* Exercise requirements
Copy the following records verbatim, beginning at the line that contains "Task: Open the hamburger menu icon" and stopping after the line that contains "Action: click(x=101, y=467)".
# start of Extracted data
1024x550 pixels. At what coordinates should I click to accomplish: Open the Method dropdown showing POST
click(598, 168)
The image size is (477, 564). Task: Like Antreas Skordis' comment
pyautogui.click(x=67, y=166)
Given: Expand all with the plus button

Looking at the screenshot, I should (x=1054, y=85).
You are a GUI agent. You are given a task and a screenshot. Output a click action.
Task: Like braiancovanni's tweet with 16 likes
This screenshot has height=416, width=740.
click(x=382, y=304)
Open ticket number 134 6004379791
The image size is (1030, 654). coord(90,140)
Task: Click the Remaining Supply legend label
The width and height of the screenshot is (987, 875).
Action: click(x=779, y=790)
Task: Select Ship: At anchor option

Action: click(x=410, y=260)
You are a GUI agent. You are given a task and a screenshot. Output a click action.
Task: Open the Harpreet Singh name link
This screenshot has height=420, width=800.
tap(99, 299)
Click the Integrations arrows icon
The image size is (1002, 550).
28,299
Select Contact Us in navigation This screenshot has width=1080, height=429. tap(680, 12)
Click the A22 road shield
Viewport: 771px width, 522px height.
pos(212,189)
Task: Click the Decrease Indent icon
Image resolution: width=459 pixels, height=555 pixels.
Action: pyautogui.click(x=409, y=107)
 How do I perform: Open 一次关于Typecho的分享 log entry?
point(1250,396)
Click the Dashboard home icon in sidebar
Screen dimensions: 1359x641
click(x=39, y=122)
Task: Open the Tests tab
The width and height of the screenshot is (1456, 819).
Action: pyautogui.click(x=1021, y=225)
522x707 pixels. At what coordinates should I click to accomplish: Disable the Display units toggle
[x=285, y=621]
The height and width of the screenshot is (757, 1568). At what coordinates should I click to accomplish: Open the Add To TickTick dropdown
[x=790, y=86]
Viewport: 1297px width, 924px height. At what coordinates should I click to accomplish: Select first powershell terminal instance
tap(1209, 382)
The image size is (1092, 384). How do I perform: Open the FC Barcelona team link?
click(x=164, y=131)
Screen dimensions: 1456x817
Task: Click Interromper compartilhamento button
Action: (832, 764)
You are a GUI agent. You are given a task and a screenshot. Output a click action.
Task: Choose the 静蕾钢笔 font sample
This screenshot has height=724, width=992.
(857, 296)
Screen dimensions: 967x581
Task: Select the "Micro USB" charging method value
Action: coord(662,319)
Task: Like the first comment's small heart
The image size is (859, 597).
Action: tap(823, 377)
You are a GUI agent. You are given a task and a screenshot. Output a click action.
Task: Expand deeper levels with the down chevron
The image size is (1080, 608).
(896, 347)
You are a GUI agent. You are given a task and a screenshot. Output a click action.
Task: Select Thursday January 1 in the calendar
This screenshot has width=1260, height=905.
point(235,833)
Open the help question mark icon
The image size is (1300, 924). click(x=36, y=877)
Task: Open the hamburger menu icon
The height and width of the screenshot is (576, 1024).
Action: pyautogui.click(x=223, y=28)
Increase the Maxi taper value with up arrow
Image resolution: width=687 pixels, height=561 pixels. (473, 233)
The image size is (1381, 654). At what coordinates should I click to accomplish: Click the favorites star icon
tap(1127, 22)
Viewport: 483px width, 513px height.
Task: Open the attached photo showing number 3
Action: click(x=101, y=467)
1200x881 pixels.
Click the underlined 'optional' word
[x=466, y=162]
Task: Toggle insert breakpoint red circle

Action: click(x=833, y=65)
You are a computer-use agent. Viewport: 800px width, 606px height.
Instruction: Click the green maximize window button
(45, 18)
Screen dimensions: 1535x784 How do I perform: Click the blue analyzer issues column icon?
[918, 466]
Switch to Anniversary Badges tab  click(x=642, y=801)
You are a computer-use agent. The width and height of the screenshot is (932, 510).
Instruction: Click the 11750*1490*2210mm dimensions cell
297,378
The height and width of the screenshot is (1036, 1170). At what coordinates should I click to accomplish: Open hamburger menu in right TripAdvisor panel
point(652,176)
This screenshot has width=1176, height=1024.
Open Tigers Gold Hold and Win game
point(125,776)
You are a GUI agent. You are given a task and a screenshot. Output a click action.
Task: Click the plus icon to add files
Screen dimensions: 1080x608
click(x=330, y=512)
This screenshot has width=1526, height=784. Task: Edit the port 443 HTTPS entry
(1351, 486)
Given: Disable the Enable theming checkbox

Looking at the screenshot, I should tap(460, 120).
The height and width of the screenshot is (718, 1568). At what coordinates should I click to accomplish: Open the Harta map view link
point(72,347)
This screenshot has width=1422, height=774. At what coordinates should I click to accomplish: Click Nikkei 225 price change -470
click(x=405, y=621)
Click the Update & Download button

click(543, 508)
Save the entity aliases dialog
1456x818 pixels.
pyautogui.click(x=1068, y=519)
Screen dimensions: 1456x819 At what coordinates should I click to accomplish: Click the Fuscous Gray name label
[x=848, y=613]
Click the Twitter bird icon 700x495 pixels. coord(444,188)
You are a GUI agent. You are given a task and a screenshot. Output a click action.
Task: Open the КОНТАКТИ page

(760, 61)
# end of Extracted data
* Task answer
Task: Open the hamburger menu icon
The height and width of the screenshot is (576, 1024).
Action: pyautogui.click(x=223, y=28)
Increase the Maxi taper value with up arrow
Image resolution: width=687 pixels, height=561 pixels. (473, 233)
The image size is (1381, 654). At what coordinates should I click to accomplish: Click the favorites star icon
tap(1127, 22)
Viewport: 483px width, 513px height.
Task: Open the attached photo showing number 3
Action: click(x=101, y=467)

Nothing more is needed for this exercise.